How do the lines below between the ones holding "Where should I click to: Check" and "The image size is (1270, 952).", inclusive, read? Give them again exactly, with no other lines.

[Collected data]
==========

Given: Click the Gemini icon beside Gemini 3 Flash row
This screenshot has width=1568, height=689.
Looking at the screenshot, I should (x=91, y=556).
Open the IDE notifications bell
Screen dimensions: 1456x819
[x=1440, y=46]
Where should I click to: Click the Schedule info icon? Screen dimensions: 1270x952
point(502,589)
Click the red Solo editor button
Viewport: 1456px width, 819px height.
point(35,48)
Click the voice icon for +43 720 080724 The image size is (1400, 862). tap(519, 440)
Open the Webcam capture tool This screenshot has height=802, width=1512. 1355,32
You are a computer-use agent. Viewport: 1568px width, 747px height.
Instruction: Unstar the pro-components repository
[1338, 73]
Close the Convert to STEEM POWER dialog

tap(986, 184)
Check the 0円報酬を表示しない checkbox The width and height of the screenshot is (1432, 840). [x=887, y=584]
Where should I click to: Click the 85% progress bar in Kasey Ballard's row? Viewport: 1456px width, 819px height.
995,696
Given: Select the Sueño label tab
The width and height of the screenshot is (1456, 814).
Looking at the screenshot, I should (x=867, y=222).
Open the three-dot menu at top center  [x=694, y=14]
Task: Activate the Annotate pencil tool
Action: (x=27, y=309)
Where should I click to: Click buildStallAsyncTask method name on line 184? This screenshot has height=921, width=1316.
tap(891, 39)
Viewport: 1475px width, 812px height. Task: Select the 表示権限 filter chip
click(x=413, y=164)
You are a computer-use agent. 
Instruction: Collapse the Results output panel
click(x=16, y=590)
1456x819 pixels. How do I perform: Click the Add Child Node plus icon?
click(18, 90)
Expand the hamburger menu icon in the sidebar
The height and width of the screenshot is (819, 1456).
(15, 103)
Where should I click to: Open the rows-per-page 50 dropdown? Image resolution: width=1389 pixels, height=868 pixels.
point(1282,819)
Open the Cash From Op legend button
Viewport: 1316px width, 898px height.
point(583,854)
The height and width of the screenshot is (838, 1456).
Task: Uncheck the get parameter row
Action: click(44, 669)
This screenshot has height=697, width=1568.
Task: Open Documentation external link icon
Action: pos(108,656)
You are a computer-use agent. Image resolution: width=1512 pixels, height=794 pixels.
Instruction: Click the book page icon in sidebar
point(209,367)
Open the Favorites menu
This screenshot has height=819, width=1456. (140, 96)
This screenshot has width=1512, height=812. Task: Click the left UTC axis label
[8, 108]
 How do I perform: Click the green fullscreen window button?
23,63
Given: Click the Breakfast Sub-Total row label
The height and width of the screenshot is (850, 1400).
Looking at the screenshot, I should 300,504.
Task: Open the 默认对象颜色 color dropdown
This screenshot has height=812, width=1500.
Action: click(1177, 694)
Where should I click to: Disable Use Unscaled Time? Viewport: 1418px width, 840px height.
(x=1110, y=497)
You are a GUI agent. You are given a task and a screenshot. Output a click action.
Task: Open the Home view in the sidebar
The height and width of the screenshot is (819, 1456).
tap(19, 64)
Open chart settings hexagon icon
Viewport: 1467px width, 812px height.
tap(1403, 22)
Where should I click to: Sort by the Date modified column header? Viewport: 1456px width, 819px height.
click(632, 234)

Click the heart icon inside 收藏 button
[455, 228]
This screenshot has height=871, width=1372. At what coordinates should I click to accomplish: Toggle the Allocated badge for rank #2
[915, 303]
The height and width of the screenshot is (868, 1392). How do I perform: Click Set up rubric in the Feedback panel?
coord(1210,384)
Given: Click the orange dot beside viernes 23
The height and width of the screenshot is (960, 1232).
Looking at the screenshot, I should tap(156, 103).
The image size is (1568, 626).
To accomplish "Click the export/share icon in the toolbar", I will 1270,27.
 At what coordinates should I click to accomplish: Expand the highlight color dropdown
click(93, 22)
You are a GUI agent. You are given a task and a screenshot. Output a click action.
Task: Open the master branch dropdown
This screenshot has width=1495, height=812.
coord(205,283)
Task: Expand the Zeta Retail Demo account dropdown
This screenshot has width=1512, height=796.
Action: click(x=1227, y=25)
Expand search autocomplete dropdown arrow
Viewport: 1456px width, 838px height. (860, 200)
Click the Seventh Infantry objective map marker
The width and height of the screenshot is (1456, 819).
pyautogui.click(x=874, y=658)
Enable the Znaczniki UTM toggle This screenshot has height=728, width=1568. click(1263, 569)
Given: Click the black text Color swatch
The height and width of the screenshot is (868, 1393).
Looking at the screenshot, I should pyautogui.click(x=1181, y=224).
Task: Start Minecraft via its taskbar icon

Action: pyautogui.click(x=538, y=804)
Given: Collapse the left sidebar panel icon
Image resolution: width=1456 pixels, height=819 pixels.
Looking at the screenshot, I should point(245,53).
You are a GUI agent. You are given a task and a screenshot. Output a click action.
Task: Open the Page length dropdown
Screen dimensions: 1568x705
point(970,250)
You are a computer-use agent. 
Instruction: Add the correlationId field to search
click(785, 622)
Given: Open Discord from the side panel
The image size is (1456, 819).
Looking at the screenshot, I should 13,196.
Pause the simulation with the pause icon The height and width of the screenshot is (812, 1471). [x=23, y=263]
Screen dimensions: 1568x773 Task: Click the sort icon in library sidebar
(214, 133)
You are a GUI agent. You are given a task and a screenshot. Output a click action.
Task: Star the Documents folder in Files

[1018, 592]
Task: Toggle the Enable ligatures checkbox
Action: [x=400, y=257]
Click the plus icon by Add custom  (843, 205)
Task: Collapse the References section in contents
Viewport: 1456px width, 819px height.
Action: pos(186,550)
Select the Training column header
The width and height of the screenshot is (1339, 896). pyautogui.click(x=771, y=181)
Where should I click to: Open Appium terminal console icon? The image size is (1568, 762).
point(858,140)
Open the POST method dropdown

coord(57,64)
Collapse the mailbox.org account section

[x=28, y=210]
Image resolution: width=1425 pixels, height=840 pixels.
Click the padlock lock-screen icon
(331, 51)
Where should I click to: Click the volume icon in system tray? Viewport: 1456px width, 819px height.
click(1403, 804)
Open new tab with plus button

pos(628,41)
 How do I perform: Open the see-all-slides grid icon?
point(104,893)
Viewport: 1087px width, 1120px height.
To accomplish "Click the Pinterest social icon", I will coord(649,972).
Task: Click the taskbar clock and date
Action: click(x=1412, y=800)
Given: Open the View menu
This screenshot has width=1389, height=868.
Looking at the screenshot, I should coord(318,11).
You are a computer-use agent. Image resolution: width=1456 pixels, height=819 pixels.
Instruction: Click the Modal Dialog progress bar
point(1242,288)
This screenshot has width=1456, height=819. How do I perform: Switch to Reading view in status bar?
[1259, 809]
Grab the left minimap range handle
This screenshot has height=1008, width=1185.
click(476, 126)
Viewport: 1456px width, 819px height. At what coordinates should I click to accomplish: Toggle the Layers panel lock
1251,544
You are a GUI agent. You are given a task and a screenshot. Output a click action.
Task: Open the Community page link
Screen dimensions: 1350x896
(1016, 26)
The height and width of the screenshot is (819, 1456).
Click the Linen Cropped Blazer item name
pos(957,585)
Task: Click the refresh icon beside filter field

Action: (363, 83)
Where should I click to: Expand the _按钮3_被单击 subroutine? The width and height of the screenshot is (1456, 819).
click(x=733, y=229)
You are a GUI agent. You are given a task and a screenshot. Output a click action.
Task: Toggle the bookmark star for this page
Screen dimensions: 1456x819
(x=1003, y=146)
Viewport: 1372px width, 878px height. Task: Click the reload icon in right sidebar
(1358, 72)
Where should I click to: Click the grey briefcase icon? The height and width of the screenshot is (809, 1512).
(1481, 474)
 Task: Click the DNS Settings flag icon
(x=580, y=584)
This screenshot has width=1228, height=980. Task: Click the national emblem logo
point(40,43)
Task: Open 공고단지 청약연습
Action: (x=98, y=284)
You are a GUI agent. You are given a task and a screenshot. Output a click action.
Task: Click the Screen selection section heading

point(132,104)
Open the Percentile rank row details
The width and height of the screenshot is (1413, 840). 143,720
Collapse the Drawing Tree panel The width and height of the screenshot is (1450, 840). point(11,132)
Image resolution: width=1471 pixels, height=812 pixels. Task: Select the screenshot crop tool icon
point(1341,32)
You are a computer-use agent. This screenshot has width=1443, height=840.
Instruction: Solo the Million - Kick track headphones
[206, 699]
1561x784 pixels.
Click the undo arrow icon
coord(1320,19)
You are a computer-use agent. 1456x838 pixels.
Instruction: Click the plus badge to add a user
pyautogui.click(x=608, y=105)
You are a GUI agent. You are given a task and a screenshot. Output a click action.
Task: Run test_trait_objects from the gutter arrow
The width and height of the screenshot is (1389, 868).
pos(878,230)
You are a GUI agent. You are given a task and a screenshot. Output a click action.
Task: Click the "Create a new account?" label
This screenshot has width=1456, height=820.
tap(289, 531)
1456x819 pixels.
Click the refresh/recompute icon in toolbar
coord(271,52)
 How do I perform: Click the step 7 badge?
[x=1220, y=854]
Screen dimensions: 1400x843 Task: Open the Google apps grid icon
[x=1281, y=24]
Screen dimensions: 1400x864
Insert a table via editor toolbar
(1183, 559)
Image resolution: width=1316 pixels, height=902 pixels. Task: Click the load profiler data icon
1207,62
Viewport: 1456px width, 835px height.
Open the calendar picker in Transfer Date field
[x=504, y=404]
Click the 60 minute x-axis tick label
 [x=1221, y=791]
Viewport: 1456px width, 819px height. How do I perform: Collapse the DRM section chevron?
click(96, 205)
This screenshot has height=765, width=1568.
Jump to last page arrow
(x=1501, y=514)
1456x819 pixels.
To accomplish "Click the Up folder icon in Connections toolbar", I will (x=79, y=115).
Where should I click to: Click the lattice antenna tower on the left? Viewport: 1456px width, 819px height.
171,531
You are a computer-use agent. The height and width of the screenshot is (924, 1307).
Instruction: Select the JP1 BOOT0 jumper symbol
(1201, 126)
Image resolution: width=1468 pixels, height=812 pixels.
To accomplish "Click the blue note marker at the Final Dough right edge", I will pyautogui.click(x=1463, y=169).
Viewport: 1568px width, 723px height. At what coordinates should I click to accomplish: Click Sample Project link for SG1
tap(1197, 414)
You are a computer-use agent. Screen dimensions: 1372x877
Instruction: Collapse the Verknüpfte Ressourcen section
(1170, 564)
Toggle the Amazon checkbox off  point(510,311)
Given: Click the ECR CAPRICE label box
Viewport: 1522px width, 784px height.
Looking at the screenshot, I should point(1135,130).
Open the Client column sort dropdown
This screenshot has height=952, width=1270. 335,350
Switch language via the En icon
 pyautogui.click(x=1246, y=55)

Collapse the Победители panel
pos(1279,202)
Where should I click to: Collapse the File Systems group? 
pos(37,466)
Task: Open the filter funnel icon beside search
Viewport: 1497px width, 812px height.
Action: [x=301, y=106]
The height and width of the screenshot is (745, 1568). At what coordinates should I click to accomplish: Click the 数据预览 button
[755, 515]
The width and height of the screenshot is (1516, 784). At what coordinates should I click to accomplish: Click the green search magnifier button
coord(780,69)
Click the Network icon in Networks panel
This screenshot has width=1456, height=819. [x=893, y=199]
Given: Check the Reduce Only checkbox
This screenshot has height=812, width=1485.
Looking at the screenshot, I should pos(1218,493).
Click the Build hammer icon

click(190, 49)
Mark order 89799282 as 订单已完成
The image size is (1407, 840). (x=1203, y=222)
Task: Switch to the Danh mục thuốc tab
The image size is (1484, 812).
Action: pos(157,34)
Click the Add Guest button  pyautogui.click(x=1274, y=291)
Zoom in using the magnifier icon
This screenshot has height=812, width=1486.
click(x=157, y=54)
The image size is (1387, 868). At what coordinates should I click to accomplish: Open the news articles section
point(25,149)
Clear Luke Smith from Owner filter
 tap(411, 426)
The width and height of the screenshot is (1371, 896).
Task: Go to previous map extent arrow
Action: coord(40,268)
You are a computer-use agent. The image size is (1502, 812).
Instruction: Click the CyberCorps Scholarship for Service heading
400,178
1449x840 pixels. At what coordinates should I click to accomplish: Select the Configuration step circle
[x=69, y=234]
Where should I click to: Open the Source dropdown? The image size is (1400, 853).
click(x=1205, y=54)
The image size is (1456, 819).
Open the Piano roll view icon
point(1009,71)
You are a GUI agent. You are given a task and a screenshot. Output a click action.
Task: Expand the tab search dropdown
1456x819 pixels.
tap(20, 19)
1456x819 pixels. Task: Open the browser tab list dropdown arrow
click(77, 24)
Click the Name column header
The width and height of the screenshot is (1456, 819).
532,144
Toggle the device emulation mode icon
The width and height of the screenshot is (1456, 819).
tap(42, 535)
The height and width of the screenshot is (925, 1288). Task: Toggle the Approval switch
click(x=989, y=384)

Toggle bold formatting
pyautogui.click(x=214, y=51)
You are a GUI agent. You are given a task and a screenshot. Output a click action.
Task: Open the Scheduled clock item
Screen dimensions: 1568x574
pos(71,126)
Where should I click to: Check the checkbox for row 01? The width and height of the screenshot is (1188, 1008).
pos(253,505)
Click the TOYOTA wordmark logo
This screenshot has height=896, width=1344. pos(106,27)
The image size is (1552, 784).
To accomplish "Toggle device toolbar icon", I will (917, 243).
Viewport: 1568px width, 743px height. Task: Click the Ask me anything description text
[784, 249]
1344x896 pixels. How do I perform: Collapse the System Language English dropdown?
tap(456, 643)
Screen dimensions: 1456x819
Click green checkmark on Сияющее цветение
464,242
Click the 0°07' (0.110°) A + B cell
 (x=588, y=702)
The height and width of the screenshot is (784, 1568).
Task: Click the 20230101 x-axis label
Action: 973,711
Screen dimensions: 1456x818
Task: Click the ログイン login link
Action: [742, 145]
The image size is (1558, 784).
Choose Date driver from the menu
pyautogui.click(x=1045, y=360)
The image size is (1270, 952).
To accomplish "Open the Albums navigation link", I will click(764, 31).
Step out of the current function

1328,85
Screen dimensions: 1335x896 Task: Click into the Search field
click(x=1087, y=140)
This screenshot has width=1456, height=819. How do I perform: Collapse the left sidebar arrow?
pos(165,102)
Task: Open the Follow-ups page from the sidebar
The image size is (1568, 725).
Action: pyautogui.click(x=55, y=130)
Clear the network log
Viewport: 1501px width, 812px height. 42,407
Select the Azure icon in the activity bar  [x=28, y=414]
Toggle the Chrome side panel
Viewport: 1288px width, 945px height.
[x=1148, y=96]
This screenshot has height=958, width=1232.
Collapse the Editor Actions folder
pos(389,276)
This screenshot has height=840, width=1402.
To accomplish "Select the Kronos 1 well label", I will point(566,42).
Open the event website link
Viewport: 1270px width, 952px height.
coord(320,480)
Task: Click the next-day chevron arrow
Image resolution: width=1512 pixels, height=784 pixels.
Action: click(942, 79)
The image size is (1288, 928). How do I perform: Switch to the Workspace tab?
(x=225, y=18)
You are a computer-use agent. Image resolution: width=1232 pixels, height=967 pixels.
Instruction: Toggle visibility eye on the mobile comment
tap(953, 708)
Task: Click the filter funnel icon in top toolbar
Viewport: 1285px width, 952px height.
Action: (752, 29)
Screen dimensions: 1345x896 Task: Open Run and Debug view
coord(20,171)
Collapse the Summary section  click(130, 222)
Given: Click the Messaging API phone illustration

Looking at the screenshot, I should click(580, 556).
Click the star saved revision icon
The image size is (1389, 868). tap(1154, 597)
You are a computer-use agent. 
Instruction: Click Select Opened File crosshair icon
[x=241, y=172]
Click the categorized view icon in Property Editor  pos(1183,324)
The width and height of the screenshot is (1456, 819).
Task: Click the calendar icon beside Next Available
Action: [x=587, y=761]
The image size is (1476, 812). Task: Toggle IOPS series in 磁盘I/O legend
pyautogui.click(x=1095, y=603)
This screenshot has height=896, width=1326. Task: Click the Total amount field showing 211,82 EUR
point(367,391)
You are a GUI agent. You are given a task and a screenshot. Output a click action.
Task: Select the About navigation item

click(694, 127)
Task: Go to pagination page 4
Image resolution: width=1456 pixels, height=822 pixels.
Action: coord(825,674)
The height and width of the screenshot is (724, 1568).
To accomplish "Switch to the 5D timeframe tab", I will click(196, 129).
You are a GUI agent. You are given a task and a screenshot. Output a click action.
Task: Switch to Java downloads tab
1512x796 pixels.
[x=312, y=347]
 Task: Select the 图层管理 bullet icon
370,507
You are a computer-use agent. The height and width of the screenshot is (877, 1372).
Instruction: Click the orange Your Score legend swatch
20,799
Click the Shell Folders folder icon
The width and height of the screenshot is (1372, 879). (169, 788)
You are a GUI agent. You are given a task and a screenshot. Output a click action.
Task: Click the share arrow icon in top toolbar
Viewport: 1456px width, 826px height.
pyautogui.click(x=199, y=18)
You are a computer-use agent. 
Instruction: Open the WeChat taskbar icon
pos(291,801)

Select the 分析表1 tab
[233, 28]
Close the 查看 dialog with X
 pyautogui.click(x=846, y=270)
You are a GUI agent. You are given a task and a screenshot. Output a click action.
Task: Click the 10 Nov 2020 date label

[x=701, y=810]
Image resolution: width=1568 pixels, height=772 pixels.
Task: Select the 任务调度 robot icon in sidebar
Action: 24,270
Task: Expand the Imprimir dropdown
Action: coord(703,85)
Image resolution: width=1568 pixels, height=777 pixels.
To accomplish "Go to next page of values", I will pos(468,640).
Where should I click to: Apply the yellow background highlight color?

==========

OUTPUT FOR THIS TASK:
Where should I click to: Check the checkbox for row 01? The width and height of the screenshot is (1188, 1008).
pos(253,505)
Click the TOYOTA wordmark logo
This screenshot has height=896, width=1344. pos(106,27)
The image size is (1552, 784).
To accomplish "Toggle device toolbar icon", I will (917, 243).
Viewport: 1568px width, 743px height. Task: Click the Ask me anything description text
[784, 249]
1344x896 pixels. How do I perform: Collapse the System Language English dropdown?
tap(456, 643)
Screen dimensions: 1456x819
Click green checkmark on Сияющее цветение
464,242
Click the 0°07' (0.110°) A + B cell
 (x=588, y=702)
The height and width of the screenshot is (784, 1568).
Task: Click the 20230101 x-axis label
Action: 973,711
Screen dimensions: 1456x818
Task: Click the ログイン login link
Action: [742, 145]
The image size is (1558, 784).
Choose Date driver from the menu
pyautogui.click(x=1045, y=360)
The image size is (1270, 952).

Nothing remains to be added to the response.